Qu’est-ce que cette crise a changé concernant la prévention des risques en entreprise ?
Alain Garrigou1 :
Ce qui est nouveau, c’est le fait que l’on nous recommande de faire attention à ne pas exposer les autres, nos proches, notre famille, les personnes âgées… Mal se protéger peut entraîner une contamination pour d’autres. Cette conscience de la responsabilité, au-delà des murs de l’entreprise, montre l’évolution par rapport au temps où les ouvriers de l’amiante contaminaient leurs épouses en ramenant leurs bleus à la maison. Autre fait inédit, le risque est présent tout le temps et partout : pendant l’habillage, le travail, la pause, le repas… Il y a une perception du risque et de sa complexité que l’on n’avait pas sur les autres familles de risques.

Le débat public a beaucoup porté sur les difficultés d’approvisionnement en matériel de protection, et celuici a constitué la pierre angulaire de la politique de prévention. Peut-on résumer celle-ci à ces dispositifs de protection ?
A. G. :
Notre pays a pris le risque, volontairement ou pas, de ne pas être préparé à la situation : on est loin de ce que doit être la prévention.
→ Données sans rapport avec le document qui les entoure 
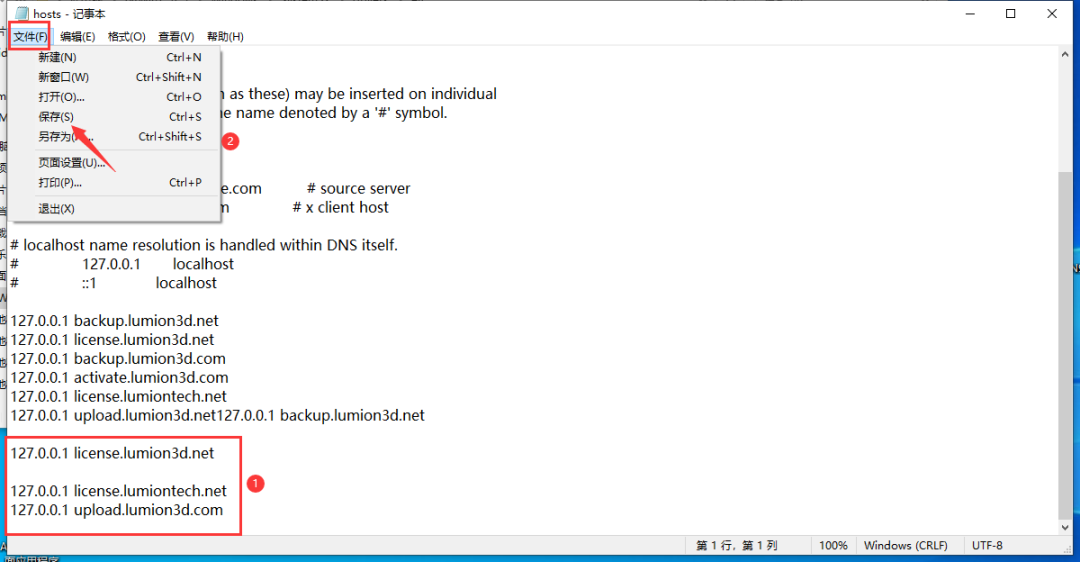
Task: Click 退出(X) to exit Notepad
Action: click(56, 209)
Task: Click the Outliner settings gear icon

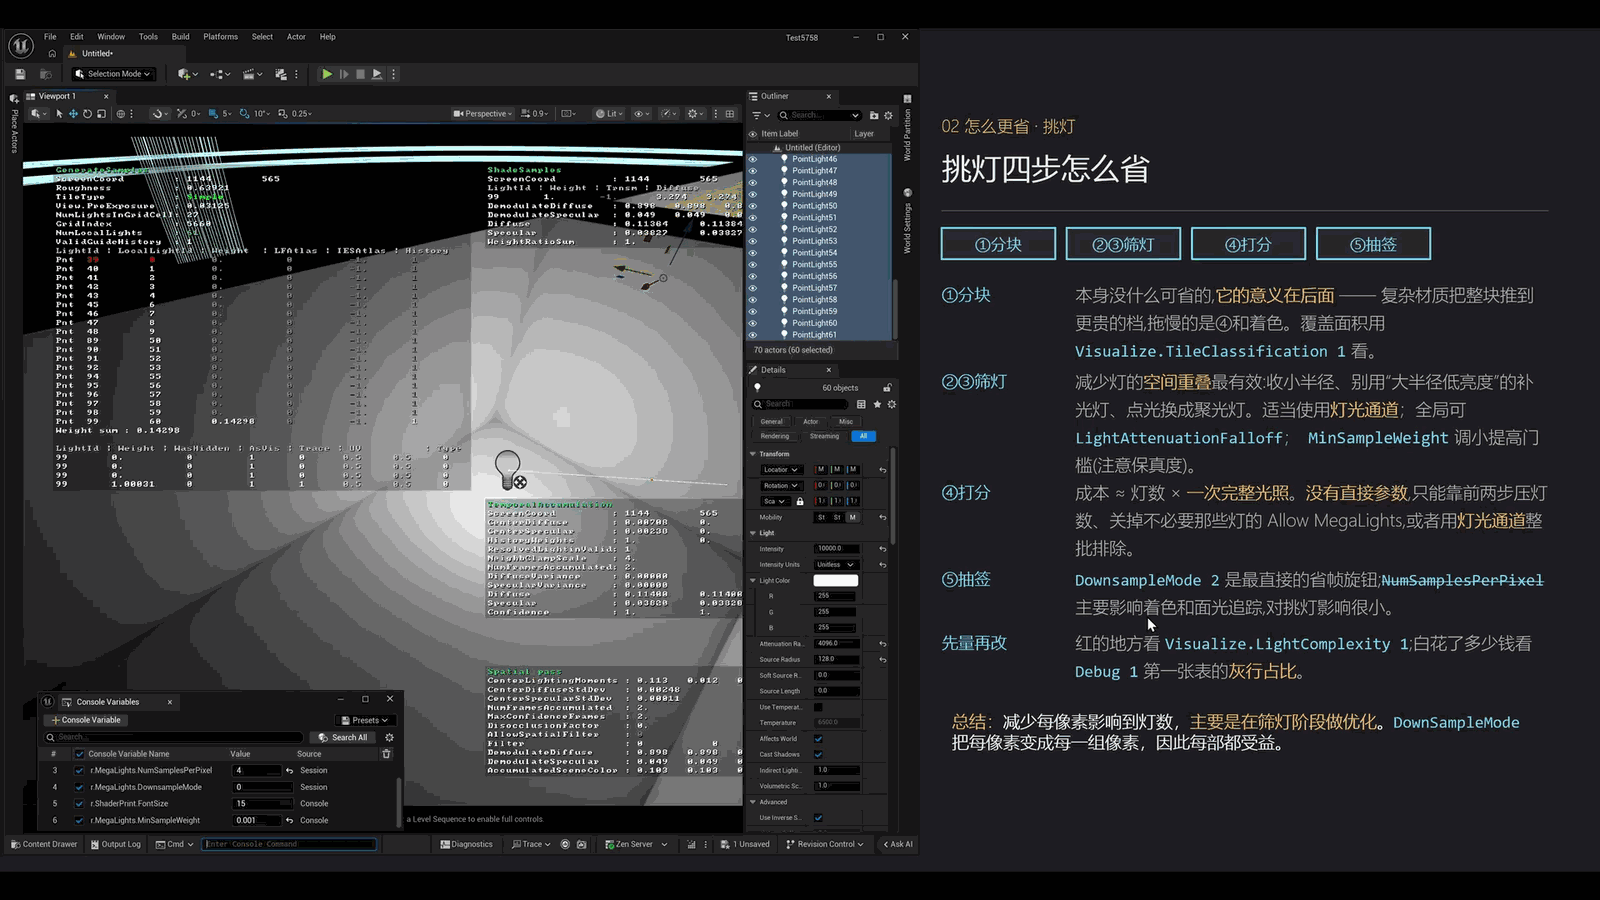Action: 888,115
Par ailleurs, face à ce risque-là, on est allé en premier vers de la protection individuelle plutôt que collective. Les décideurs sont revenus à des pratiques de prévention très hygiénistes et verticales. Des préconisations se sont imposées. Probablement qu’en situation de crise, les choix étaient limités. Mais, au travail, les solutions toutes faites venues d’en haut ne sont souvent pas efficaces car elles sont rarement compatibles avec l’activité. A présent, tout l’enjeu est de mettre en place des dispositifs de remontée rapide d’informations du terrain pour adapter les mesures de protection. Par exemple, comment concilier le port de tenues de protection et de masques avec les efforts physiques ou lorsque la température est élevée ? Pour cela, il n’y a pas d’autre alternative que de débattre avec les acteurs pour tenir compte des connaissances et du vécu des salariés. Et de leur expérience.

Cette période inédite laisse-t-elle augurer une valorisation future des enjeux de santé au travail ?
A. G. :
J’ai l’espoir que cette injonction à se protéger, à protéger les autres et les êtres qui nous sont les plus chers face au virus, permette de rééquilibrer les échelles de valeurs entre les enjeux de prévention et les autres impératifs. C’est une opportunité à ne pas rater pour tous les acteurs de la santé.   

 

  • 1professeur d’ergonomie au département hygiène, sécurité et environnement de l’IUT de Bordeaux.